**TASK DIRECTIONS:**
Please copy each line below that contains the string "width".

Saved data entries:
========================================================================

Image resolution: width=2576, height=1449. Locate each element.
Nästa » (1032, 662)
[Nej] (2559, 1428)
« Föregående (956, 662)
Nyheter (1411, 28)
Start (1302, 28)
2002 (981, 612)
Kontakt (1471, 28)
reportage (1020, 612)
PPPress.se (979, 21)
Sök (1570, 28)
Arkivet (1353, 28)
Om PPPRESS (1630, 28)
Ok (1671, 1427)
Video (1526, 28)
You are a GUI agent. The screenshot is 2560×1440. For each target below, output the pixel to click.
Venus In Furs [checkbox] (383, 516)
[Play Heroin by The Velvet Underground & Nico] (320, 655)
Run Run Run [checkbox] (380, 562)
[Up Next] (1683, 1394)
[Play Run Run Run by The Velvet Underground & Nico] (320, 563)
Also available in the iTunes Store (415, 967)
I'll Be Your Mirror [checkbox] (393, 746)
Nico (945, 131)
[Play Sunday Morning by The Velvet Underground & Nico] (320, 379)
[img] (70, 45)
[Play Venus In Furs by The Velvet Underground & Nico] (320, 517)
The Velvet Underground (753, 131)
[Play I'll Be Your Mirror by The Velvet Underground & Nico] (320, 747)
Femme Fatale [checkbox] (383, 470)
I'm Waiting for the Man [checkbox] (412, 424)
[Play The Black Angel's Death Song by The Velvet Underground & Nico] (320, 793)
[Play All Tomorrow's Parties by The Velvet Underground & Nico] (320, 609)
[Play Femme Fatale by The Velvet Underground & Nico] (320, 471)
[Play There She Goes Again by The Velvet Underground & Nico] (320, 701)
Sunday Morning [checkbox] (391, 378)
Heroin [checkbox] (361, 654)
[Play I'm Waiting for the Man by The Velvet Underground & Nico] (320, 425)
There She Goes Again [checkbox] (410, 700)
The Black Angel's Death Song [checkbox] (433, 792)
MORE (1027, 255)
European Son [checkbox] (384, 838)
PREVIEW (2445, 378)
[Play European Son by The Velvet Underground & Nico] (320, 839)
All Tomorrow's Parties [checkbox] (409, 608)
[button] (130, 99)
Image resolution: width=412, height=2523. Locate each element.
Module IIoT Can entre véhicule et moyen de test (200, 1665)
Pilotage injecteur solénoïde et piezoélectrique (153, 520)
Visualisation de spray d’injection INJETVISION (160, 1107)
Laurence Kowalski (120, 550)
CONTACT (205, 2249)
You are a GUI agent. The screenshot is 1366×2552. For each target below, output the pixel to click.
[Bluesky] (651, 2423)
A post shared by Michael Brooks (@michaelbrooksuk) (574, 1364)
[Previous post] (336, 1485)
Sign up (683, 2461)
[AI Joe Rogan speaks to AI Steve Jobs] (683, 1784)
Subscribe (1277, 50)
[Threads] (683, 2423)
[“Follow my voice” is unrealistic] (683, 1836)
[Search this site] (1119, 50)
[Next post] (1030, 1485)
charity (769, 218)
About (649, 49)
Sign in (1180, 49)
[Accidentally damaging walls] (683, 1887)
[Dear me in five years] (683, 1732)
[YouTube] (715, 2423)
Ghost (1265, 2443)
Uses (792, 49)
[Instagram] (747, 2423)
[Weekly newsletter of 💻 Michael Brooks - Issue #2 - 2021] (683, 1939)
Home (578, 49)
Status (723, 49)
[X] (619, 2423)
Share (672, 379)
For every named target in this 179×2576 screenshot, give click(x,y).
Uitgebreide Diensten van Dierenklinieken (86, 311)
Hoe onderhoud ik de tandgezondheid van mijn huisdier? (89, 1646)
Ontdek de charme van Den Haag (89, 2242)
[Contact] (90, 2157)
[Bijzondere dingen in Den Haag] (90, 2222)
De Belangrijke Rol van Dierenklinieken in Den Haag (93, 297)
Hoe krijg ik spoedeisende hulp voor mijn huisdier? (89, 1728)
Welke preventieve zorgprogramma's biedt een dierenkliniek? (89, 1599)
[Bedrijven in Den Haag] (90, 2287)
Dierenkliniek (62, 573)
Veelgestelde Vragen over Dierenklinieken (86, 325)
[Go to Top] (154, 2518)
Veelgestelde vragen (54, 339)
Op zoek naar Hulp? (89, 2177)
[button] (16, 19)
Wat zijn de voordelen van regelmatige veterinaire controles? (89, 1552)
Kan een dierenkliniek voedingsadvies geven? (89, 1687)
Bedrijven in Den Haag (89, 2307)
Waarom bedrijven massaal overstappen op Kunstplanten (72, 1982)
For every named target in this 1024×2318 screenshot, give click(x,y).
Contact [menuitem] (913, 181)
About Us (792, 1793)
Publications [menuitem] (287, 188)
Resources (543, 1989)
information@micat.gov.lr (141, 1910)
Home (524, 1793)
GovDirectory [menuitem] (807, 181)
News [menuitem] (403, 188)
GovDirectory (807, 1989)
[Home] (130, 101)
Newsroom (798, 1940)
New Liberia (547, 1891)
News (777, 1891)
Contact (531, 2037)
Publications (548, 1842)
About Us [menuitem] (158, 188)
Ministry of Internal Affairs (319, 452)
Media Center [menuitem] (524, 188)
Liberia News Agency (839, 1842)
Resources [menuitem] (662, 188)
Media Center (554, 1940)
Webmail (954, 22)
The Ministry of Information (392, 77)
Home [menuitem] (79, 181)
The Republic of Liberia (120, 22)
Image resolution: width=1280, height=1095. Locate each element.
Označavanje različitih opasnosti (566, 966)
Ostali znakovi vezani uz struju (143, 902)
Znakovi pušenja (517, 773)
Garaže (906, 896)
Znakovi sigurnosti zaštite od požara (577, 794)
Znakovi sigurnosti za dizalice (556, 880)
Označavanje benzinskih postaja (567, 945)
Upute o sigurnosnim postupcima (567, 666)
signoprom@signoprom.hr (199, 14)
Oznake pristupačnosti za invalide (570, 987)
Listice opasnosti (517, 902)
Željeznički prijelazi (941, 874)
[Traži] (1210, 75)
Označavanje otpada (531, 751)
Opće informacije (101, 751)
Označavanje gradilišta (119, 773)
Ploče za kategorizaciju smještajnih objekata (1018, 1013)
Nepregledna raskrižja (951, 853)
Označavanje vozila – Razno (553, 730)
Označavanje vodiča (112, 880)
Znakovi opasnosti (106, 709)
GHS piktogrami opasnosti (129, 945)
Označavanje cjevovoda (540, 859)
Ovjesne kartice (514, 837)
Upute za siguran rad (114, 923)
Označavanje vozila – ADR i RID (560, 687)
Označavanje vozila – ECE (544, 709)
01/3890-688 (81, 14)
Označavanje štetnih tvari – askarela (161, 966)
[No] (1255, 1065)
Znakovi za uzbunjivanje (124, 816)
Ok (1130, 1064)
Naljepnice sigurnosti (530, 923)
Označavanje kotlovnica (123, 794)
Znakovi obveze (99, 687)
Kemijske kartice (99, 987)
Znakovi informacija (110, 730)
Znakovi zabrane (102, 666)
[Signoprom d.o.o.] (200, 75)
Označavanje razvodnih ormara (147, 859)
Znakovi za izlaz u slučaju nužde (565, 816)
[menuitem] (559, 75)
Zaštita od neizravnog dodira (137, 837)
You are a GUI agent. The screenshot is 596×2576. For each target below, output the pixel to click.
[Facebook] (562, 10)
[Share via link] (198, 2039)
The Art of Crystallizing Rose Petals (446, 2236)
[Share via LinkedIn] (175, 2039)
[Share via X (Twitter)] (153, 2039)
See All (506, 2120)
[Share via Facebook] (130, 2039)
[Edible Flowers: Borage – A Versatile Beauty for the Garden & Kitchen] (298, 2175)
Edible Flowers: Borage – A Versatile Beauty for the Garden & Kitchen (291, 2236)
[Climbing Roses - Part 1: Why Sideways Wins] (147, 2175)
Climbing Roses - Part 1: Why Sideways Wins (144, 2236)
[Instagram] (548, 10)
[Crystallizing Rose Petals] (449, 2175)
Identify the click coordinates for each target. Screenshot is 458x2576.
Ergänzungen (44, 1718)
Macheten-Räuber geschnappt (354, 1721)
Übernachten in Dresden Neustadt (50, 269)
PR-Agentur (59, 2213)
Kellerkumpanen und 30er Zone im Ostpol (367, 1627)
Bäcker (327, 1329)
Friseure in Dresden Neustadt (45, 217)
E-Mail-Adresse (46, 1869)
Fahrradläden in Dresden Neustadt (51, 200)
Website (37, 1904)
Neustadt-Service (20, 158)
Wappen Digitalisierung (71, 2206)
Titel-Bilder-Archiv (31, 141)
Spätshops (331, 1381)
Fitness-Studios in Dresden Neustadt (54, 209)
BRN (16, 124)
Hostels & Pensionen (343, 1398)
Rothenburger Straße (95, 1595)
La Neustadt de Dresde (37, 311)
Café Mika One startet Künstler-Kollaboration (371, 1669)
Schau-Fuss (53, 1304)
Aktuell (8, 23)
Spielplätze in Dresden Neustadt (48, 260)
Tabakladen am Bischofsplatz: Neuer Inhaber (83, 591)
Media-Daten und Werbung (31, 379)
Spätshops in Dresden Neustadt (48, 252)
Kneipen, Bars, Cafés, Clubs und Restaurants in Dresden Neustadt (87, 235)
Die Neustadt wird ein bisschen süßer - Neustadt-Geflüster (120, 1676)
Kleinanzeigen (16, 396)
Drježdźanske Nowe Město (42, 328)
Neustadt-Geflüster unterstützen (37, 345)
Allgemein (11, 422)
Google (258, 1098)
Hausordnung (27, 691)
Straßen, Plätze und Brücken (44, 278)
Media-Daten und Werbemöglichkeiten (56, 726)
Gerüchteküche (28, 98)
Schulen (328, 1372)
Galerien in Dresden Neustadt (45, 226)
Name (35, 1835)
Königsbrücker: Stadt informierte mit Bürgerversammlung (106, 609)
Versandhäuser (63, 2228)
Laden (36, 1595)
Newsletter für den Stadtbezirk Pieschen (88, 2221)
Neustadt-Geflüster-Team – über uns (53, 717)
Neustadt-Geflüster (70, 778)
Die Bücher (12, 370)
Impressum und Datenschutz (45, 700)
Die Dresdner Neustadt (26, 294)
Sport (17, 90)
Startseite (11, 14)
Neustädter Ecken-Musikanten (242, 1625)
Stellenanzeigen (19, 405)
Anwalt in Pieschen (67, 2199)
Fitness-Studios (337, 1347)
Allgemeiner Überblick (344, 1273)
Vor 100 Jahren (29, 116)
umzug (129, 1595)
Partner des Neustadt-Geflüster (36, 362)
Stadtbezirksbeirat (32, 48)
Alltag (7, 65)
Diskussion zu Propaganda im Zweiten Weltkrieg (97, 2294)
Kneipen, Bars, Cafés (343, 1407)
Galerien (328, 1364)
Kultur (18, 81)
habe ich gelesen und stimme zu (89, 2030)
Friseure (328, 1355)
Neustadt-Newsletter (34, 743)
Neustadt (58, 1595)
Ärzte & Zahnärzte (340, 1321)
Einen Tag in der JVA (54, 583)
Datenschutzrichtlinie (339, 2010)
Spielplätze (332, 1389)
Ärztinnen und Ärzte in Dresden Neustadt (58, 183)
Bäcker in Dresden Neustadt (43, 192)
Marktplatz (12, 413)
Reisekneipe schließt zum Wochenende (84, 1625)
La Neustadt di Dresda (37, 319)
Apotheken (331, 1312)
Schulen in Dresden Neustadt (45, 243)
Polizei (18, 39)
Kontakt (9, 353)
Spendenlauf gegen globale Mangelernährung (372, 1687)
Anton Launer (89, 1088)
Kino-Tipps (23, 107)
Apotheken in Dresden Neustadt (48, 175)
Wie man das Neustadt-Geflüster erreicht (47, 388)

========================================================================

**REPLY:**
Image resolution: width=2576, height=1449. Locate each element.
Image resolution: width=412, height=2523. Locate each element.
Image resolution: width=1280, height=1095. Locate each element.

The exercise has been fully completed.